Exercise aim » Summarize the account of the Waterloo killings below in two sentences.

Extract »
==============================
On Friday, January 3, 2003, officers with the Waterloo Police Department responded to a residence located at 1001 Hartman Avenue in Waterloo, Iowa, to conduct a welfare check. Upon arrival, police discovered the bodies of 27-year-old Alonzo Nakia Quinn and 22-year-old Rhiannon Marie Olsen inside the home. Ms. Olsen was nine months pregnant at the time of her death. Both victims had sustained fatal gunshot wounds, and the unborn child, a boy to be named Jalen, did not survive.
Family members had contacted law enforcement after becoming concerned when they were unable to reach Ms. Olsen. Paramedics and investigators confirmed both Quinn and Olsen were deceased at the scene. The incident was immediately classified as a double homicide, with the death of the unborn child making it a triple homicide case.
The investigation revealed that in the months leading up to the murders, Quinn had been the target of a group of men from the Iowa City area. According to prosecutors, this group, which included David Erroll Willock, had been involved in a pattern of kidnappings, burglaries, and assaults throughout the Cedar Valley area. Their motive was believed to be money, and their actions appeared to focus on individuals associated with the local drug trade.
==============================
Supplied data »
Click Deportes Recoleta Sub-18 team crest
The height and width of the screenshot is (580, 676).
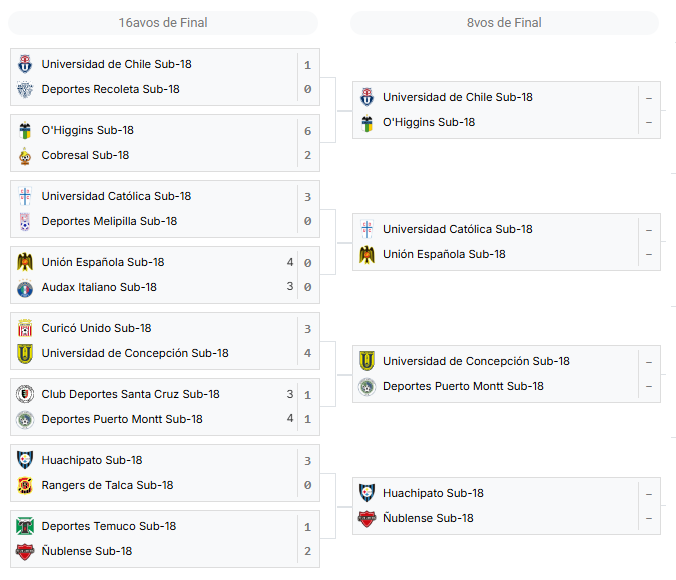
==============================
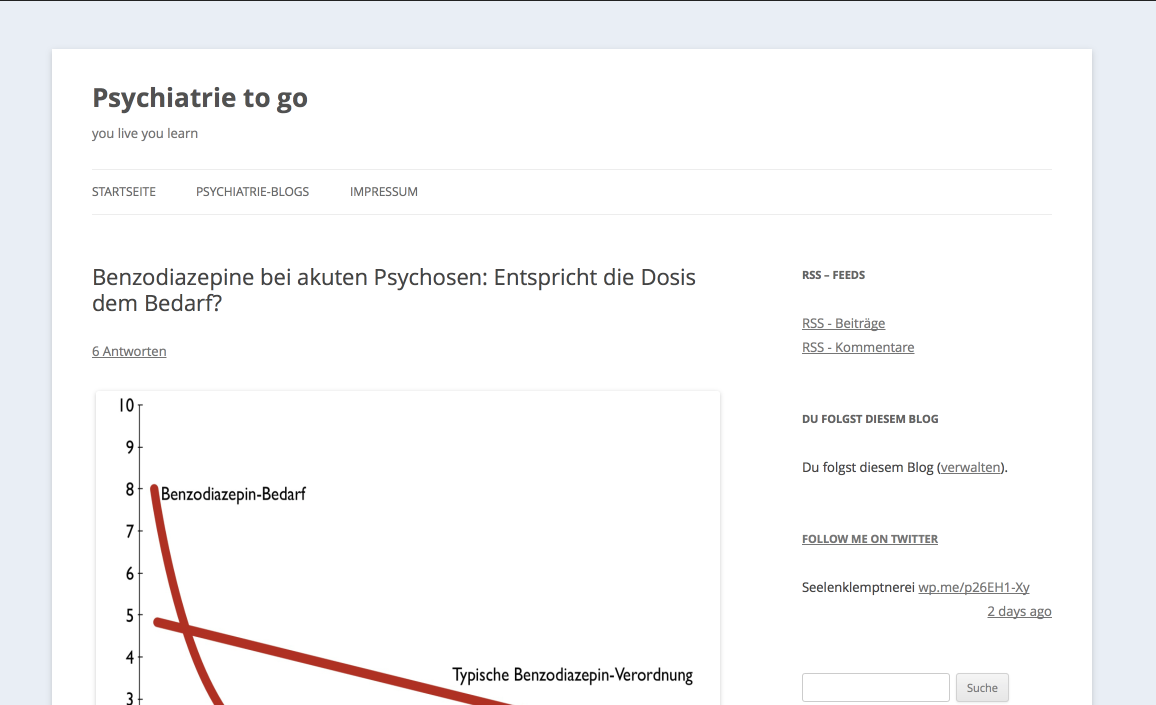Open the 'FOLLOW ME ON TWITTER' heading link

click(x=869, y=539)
==============================
Answer to the exercise » On January 3, 2003, Waterloo police doing a welfare check at 1001 Hartman Avenue in Waterloo, Iowa, found Alonzo Nakia Quinn and Rhiannon Marie Olsen, who was nine months pregnant, fatally shot, and her unborn son did not survive. Investigators learned that in the months before, Quinn had been targeted by a group of men from the Iowa City area, including David Erroll Willock, who prosecutors said had carried out kidnappings, burglaries, and assaults across the Cedar Valley, with money believed to be the motive.